The main photo is of a mouse known to all Icelanders: Lilli klifurmús. More about him a bit later...
Kanína - kanínur
Rabbits are not native to Iceland. They are the descendants of pets that have been released by their owners, for whatever reasons. They are not suited for the Icelandic winters, but have somehow managed to survive. Despite their fluffy cuteness, and the sympathy they elicit due to their owners‘ cruel dismissal, they are considered a pest which the Icelandic Institute of Natural History wants eradicated.
One particularly nasty rabbit habit is stealing puffin burrows in the Westman Islands, essentially banishing the former inhabitants. In Reykjavík rabbits mostly reside in Elliðaárdalur and Öskjuhlíð. These little creatures cause a lot of damage in gardens, to the foundations of houses in Elliðaárdalur and the cemetary near in Öskjuhlíð, and also by nibbling on summer houses. An incident in which a cyclist fell off his bike in the lush Reykjavík valley Elliðaárdalur, broke a leg and suffered a collapsed lung, the insurance company rejected the insurance claim, concluding that there wasn‘t enough evidence that a rabbit jumped out and caused the accident.
Reykjavík city has strived to cull the rabbit population, without much success (or actual action), until now.
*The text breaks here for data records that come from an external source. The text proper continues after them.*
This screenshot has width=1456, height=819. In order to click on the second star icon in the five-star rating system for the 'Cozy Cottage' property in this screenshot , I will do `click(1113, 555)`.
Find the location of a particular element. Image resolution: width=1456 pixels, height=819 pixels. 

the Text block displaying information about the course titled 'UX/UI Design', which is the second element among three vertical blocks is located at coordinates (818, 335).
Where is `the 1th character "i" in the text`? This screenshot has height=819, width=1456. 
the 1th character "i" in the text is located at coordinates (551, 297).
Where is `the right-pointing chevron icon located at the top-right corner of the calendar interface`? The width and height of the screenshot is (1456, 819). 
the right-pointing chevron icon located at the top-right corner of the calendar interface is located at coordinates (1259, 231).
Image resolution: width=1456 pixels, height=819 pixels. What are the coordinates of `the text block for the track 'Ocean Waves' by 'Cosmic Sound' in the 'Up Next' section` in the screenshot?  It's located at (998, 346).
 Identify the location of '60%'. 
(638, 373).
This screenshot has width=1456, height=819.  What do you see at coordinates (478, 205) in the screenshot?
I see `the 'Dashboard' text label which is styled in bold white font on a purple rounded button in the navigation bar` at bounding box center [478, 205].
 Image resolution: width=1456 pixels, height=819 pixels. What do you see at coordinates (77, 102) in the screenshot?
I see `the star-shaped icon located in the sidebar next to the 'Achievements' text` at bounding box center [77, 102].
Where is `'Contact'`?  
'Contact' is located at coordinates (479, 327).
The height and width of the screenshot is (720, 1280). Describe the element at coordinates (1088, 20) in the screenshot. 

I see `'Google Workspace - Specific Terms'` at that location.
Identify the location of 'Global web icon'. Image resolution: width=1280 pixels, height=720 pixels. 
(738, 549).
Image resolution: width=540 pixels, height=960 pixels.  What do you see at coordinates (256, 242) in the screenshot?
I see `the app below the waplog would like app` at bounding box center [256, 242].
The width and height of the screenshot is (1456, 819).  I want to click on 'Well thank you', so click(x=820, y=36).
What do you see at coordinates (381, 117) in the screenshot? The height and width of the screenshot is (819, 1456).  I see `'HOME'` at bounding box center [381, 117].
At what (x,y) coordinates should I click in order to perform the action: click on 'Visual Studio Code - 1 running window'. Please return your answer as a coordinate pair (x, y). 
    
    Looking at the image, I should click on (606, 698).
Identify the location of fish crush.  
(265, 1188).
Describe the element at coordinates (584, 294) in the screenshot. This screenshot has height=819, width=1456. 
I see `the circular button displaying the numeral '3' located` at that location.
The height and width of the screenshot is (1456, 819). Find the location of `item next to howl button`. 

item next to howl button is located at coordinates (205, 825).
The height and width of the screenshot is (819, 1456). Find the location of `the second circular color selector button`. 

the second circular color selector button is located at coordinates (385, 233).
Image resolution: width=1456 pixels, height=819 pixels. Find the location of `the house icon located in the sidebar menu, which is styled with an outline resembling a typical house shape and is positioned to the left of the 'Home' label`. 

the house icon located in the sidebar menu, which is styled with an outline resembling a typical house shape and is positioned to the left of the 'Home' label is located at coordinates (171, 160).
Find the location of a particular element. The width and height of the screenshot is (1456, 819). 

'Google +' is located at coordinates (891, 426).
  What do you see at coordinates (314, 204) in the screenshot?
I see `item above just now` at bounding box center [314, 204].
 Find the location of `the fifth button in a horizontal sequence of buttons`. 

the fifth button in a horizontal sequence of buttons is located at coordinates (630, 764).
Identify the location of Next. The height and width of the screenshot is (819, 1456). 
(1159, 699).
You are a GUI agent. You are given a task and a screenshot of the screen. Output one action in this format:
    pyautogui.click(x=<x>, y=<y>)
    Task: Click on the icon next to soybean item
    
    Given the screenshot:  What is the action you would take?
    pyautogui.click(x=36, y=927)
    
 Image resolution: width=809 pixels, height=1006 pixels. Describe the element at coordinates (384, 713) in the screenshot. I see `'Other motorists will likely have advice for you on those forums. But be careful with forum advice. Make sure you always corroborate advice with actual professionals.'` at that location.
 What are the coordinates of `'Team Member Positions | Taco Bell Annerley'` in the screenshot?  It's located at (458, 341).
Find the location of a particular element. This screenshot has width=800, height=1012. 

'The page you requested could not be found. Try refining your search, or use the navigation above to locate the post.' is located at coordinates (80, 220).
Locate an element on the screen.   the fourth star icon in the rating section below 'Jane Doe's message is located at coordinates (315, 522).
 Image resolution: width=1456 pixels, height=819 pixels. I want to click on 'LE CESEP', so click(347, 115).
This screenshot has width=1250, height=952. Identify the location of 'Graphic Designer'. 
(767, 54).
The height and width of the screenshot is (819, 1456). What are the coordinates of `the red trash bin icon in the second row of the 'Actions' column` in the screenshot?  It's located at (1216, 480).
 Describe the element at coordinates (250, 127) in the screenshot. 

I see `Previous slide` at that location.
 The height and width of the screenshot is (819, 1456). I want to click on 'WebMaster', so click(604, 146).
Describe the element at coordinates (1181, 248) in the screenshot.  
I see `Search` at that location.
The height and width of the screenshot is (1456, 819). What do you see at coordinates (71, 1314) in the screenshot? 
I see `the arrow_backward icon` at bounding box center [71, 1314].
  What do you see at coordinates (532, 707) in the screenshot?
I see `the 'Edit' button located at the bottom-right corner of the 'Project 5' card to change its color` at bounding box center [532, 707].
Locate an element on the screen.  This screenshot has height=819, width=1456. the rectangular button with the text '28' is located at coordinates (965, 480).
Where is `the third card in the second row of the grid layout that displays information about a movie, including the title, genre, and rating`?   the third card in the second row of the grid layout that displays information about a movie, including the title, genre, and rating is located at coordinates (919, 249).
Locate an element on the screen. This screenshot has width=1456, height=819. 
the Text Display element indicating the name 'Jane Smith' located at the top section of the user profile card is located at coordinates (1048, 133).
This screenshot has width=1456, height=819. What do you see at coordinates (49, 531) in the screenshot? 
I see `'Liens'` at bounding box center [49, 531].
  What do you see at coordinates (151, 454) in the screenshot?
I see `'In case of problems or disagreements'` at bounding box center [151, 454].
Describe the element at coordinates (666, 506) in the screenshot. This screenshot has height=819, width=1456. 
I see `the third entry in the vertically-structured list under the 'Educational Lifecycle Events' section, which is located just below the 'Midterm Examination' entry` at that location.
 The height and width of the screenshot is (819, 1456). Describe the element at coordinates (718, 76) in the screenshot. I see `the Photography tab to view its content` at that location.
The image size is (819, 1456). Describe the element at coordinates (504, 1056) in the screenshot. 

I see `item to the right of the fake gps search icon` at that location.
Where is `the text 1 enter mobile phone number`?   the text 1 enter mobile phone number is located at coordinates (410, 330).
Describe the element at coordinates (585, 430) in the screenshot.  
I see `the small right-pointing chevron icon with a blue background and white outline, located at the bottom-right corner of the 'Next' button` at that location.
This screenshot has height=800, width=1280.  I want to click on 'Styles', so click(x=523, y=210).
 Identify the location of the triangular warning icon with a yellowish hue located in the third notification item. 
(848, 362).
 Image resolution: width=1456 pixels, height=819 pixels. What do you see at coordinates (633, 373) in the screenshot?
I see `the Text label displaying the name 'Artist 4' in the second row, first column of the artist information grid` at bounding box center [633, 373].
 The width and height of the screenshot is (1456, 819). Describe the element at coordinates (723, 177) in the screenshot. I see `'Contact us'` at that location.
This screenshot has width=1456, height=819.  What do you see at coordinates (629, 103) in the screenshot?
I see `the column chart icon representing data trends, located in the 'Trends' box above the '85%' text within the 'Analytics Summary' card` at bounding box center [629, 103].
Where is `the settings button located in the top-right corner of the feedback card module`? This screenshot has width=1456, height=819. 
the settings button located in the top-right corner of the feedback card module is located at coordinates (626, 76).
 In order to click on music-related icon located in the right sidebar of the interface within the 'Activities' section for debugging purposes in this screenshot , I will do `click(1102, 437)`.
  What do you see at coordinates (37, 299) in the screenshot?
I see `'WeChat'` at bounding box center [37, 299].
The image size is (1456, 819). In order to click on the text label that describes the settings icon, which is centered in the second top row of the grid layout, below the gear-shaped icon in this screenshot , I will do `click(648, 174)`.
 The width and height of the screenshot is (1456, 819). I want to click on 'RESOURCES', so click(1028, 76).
In collaboration with volunteer animal rescuers from Dýrahjálp and Villikanína they launched a humane effort to rid Elliðaárdalur of the cute pest. This effort has already seen around 80 rabbits caught, neutered and vaccinated. When this is written, Dýrahjálp is looking for volunteers to help save the rabbits, and find them homes.
Mús - mýs
Now on the smaller of these two gnawing animals: the mouse. There are 2 types of mice in Iceland, the field mouse (wood mouse) and the house mouse. The one we call field mouse probably arrived with the early settlers, as did the house mouse, though the latter has not been established for sure, and most who read this are probably ok with not knowing ;) Field mice can now be found all over Iceland. It is the only "gnawing animal“ (see earlier post) that lives in Iceland independent of man. The house mouse is very dependant on man, and can often be found in horse stables, basement and any types of storage.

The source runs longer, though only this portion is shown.